Pull out every line below that contains the word "Custom". Only matches in the same upper and lower case count.

·····

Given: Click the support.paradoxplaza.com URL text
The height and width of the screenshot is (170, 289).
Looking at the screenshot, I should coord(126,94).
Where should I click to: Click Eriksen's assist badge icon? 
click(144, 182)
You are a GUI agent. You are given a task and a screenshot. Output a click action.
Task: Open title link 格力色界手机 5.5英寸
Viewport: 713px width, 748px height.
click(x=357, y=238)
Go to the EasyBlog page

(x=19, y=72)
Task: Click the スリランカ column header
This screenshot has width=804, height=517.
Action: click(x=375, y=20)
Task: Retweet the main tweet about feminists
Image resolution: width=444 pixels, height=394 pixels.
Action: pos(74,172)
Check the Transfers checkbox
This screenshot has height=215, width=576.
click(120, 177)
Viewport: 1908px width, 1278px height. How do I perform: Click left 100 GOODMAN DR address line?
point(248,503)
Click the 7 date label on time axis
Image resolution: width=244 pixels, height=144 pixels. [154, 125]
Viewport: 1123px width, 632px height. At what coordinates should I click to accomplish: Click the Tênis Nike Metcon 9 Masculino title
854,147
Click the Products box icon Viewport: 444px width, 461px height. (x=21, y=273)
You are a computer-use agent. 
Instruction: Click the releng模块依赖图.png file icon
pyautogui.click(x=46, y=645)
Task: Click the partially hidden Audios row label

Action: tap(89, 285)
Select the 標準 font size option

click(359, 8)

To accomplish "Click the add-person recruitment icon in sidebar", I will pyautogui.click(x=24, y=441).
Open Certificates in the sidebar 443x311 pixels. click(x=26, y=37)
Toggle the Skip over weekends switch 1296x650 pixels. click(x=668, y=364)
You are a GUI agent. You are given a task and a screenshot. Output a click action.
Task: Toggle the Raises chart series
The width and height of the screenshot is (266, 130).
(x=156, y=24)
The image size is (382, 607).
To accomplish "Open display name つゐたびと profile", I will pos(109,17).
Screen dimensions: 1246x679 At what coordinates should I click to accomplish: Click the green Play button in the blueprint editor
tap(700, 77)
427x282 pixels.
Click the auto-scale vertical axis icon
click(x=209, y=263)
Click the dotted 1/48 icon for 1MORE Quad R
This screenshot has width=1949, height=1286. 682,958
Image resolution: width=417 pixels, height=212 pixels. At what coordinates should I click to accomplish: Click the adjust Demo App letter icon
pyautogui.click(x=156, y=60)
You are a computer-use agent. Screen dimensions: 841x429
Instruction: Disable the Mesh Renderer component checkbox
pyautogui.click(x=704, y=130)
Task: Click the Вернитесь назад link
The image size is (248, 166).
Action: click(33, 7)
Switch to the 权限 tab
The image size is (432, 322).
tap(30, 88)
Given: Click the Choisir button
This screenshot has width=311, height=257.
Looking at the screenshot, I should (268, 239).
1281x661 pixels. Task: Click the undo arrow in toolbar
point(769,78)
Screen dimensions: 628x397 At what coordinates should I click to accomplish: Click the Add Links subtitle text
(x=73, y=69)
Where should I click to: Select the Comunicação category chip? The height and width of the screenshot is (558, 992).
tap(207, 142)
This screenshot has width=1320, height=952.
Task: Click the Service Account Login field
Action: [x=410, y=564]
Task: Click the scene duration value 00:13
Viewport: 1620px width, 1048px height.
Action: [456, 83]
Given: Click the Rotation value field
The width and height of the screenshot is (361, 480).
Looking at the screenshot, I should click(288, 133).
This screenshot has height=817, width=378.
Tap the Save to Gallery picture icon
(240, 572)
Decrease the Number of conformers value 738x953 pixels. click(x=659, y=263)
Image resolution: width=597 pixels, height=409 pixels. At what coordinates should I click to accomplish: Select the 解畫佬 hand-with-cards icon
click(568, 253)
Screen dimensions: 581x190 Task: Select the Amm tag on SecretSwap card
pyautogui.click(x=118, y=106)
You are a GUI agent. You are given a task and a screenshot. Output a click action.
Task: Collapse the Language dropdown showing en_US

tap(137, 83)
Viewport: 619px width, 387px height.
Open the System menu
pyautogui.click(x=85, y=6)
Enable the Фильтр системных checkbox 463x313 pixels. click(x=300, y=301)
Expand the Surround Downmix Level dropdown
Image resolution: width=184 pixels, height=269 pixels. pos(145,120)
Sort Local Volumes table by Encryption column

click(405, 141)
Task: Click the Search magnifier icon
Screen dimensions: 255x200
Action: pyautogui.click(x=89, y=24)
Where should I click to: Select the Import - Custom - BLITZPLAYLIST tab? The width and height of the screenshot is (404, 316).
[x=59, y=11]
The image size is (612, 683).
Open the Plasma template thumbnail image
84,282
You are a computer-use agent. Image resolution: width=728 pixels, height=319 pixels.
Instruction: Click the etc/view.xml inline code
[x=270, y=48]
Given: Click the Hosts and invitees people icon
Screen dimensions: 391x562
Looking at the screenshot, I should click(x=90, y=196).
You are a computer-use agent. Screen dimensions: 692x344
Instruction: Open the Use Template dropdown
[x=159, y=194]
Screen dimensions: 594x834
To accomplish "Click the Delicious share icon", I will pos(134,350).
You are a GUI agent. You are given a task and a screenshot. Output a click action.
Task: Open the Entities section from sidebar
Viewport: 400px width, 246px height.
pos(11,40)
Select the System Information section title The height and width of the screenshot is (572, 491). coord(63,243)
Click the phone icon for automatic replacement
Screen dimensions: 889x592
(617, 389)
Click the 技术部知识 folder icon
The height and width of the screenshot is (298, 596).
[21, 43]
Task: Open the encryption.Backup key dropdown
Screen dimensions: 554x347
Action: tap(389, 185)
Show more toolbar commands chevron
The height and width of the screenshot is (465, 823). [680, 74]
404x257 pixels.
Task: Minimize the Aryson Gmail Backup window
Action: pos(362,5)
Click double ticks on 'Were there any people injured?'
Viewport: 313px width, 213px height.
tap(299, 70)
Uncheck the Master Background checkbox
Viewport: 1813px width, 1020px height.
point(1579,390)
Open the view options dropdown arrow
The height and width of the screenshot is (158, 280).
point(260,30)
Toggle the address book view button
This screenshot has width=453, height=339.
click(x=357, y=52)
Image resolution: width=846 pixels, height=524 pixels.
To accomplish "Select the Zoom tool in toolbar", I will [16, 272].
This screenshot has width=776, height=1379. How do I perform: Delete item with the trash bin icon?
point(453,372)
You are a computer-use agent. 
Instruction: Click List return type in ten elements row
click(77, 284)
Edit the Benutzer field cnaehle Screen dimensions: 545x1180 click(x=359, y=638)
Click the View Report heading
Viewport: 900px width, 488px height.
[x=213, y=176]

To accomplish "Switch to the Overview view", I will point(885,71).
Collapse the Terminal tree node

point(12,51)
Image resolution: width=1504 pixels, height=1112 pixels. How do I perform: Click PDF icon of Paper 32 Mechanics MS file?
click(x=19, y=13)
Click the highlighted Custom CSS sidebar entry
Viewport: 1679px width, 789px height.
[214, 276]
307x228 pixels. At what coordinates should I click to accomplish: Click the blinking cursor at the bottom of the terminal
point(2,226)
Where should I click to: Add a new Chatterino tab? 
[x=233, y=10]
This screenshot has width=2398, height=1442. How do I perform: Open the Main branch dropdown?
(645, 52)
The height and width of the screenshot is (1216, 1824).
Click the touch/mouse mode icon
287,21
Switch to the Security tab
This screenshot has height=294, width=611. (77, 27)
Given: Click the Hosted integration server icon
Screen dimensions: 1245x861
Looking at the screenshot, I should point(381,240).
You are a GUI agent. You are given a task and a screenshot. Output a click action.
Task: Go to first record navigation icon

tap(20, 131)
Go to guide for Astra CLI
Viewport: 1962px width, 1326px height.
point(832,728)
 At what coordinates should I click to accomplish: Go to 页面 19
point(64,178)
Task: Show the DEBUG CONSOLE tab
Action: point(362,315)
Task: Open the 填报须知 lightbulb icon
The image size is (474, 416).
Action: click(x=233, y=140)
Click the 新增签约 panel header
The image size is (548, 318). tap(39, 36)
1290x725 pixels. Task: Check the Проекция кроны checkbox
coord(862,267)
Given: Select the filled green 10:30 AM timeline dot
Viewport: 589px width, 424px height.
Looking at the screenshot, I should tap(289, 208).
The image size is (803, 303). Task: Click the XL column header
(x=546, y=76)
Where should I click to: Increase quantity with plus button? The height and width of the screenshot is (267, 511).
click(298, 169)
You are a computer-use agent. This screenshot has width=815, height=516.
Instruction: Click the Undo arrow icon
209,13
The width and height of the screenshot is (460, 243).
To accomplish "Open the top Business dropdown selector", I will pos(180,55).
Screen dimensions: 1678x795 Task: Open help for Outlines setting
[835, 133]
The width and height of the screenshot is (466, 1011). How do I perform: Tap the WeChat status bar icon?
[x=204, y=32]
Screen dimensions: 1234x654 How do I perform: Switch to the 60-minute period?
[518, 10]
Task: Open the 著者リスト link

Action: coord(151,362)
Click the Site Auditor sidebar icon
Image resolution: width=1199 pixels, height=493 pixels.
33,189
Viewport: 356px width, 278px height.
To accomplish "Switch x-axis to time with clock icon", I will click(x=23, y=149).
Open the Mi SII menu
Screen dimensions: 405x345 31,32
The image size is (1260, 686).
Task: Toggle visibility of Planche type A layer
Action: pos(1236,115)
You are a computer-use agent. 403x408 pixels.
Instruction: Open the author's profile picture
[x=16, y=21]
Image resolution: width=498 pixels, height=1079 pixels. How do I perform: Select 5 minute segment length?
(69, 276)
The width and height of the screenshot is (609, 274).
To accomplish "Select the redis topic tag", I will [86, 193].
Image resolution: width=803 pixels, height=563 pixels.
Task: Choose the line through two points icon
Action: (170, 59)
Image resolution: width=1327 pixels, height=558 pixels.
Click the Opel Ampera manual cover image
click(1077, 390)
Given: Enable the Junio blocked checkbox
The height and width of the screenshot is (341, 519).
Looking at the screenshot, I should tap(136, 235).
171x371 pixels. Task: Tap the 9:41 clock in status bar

·····

* **In response**:
Where should I click to: Select the Import - Custom - BLITZPLAYLIST tab? The width and height of the screenshot is (404, 316).
Click the highlighted Custom CSS sidebar entry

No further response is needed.